The reality is that a repeat of the Sixties is not likely to happen. Why not? Those disturbances of the Sixties were designed and paid for by the CIA and had a clear objective, namely, to bring down the government. Today no foreign govt. is interfering in anything.
Still, could a purely internal political matter lead to racial conflict today? This is still an open question. And, Seeram, as a weekly columnist has great responsibilities in helping to shape public opinion to avoid the possibility of racial conflicts re-emerging in Guyana. All of our politics are still openly racial. Those recent campaigns were all about ethnic voting for ethnic parties.
We still have ethnic parties openly practicing racial politics today, long after their founder-leaders for life have passed on. If Seeram would use his powerful pen to help end the existence of ethnic parties – and if it does come to an end – then we would be able to guarantee that racial conflict would never return to the fatherland.
I also think Mr. Seeram has studiously and deliberately avoided the core issue of this “Linden crisis”. The core issue is : Should police use live bullets and shoot to kill peaceful protesters, even if they blocked a bridge and disregarded police warnings? Tear gas and water cannons have been proven to be effective weapons to disperse protesters the world over.
So why did the police shoot to kill? Who gave the order? Home Affairs Minister Rohee has to take personal and collective responsibility for these deaths. He does not understand his basic Ministerial responsibility. He lacks the education and training to understand it. Rohee created the anything-goes culture in law enforcement that allowed these killings of peaceful protesters to take place.
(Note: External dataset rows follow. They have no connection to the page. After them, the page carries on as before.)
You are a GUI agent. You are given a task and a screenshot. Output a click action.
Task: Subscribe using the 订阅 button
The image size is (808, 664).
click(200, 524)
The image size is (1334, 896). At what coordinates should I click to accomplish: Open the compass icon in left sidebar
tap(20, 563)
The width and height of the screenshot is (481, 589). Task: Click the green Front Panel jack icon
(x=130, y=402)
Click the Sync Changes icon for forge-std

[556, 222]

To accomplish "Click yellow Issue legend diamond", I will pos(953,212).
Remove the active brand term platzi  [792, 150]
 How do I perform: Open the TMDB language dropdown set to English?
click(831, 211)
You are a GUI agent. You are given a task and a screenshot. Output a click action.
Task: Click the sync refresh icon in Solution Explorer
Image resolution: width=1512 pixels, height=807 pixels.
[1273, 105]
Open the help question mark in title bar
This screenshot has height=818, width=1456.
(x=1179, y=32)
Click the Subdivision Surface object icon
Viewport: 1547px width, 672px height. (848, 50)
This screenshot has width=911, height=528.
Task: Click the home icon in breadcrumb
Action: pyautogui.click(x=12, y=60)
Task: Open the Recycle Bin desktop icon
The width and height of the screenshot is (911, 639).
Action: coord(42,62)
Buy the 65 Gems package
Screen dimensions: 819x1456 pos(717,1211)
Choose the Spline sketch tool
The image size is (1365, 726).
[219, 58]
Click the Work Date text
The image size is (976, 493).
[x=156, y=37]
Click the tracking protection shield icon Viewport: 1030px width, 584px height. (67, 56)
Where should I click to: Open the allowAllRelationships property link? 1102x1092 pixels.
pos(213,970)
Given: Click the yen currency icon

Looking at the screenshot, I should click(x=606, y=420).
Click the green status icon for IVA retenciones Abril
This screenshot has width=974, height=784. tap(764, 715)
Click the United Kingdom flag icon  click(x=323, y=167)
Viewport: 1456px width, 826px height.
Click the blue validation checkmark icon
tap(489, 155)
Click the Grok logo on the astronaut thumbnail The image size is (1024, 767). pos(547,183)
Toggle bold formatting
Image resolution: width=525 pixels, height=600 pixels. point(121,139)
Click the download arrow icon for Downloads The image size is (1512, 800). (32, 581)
Rohee and his staff should have been monitoring the event in real-time on cell- and I-phones, and should have been in communication minute-by-minute with the Police Commander on the scene. In any event a Police Commander cannot give shoot-to-kill orders when he is dealing with protesters. Such decisions should have been above his pay-grade; these are decisions that can be made only by the Home-Affairs Minister or the President.
Minister Rohee must resign today and let the president appoint a well-educated and trained professional to take over the law enforcement portfolio.
One last question for Mr. Seeram: Would you make the same nice neat arguments to defend the government, if three cane-cutters were killed by the police in a similar scenario?